Le plan de progrès qui en résulte dépend bien entendu de ce diagnostic et est propre à la situation unique de l’entreprise. Quelques remèdes sont toutefois fréquents :

  • une réflexion sur le portefeuille d’affaires et son ajustement en fonction du rapport bénéfice/coût, en prenant en compte le coût induit par la complexité du portefeuille,
  • la standardisation dans l’offre de ce qui peut être standardisé, en optimisant le rapport gain de la différenciation notamment en matière de fidélisation des clients / coût d’ingénierie et de gestion de la complexité,
  • la mise en place d’un pilotage centralisé des affaires : dans la mesure où les mêmes ressources sont utilisées dans plusieurs projets, cette gouvernance dans les ETI gagne à être faite par le Comex et reposer sur des indicateurs et tableaux de bord spécifiques aux activités projets,
  • la clarification et la précision du processus de management des projets, incluant le niveau de formalisme nécessaire et suffisant à une bonne coordination des projets et un lexique de référence,
  • l’ajustement des ressources allouées aux projets au regard de la charge de travail induite par le processus ; notamment combien de projets attribuer à un chef de projets, un responsable de lots de travaux ou un contributeur, en prenant en compte le travail réalisé par ces ressources en dehors des projets,
  • la montée en compétences des acteurs impliqués dans le management des projets,
  • l’acculturation de l’entreprise au mode projet : le mode projet repose en effet sur une autorité de décision et de coordination transversale, qui co-existe difficilement avec une vision hiérarchique du management,
  • la mise en place des outils informatiques nécessaires au pilotage des projets.

Ainsi, une vision d’ensemble en matière de projets et de leur environnement doit être développée et s’accompagner de l’acquisition de compétences de nature managériale en plus des compétences techniques.

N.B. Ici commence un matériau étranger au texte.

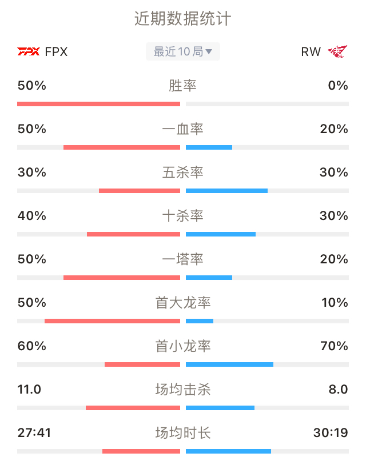Open the 最近10局 dropdown
366x465 pixels.
point(183,51)
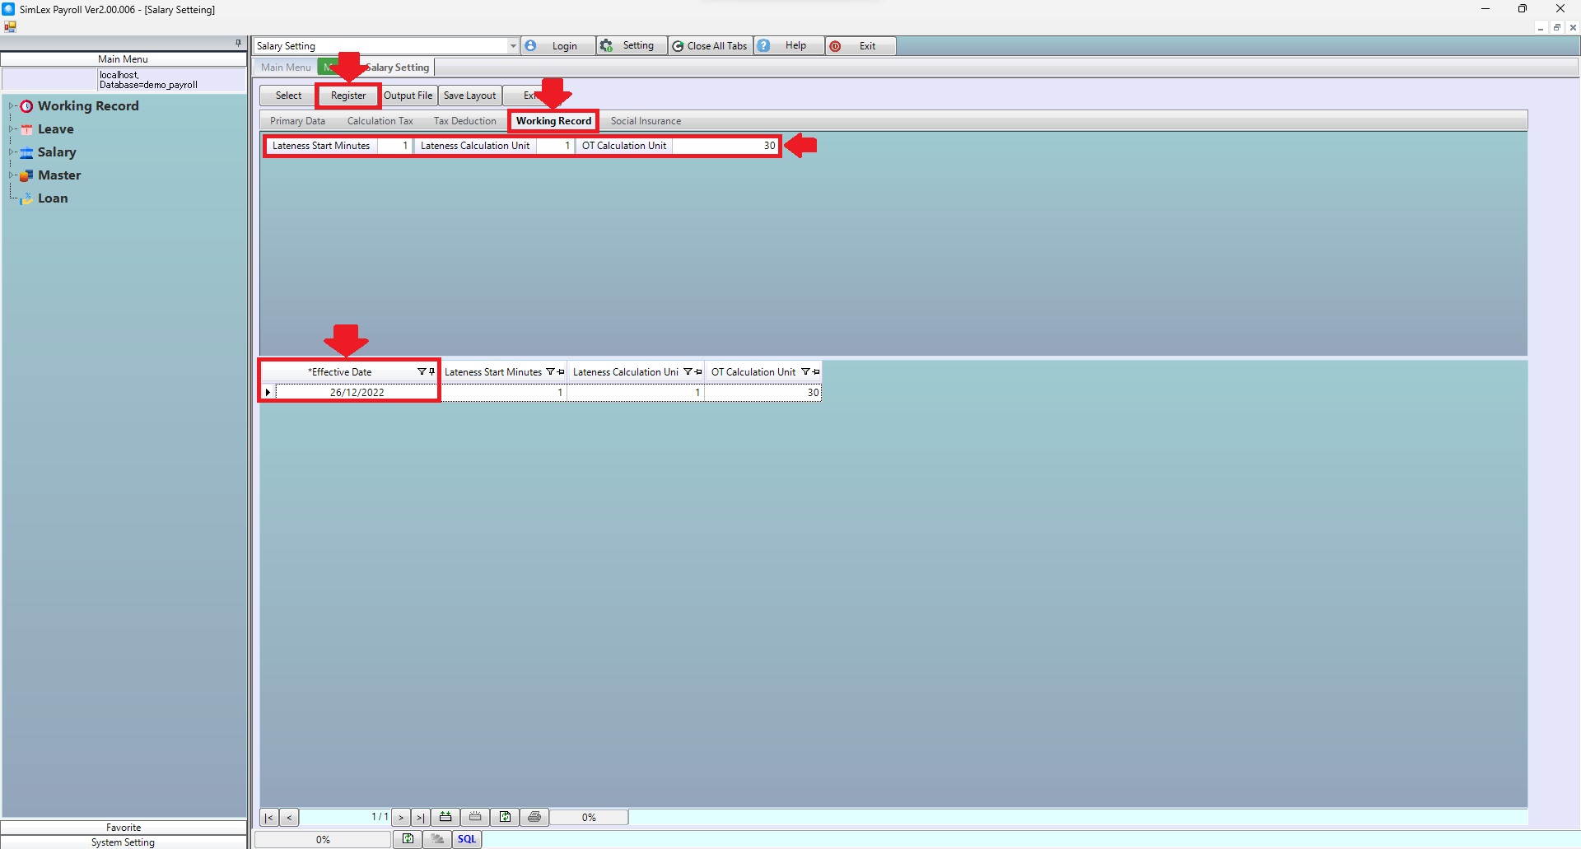Click the grid navigator refresh icon

pyautogui.click(x=505, y=817)
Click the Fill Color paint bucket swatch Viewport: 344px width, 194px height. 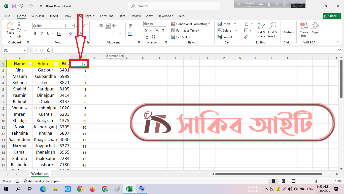(71, 34)

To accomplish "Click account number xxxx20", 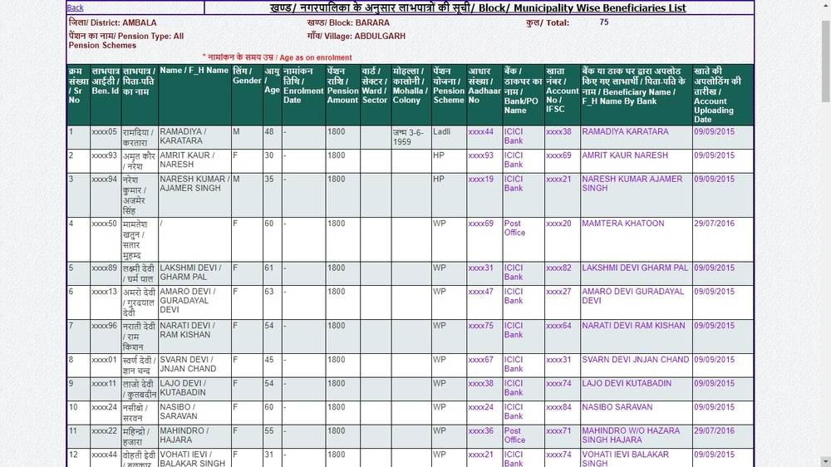I will point(558,224).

Ceci conditionne l’atteinte d’un bon niveau de maîtrise du portefeuille de projets générateurs de chiffre d’affaires. Ces éléments agissent d’après notre expérience comme des pierres angulaires, assurant la prévisibilité et la robustesse des résultats de l’activité.

Nous avons traité dans cet article la question des projets inclus dans le processus opérationnel de l’entreprise. Or il existe dans les entreprises des activités projet internes transversales aux affaires, comme par exemple des projets de transformation organisationnelle, la mise en place d’un ERP, des changements de machines, … Ces projets font appel à une gouvernance et une organisation spécifiques. Ils feront l’objet d’une publication ultérieure.

(*) Les définitions du « management d’affaires » et du « management de projets » sont loin d’être partagées d’une entreprise à l’autre. Nous prenons le parti de cet article d’appeler « affaire » un contrat incluant au moins un livrable spécifique, et « projet » le travail nécessaire à la réalisation des livrables spécifiques.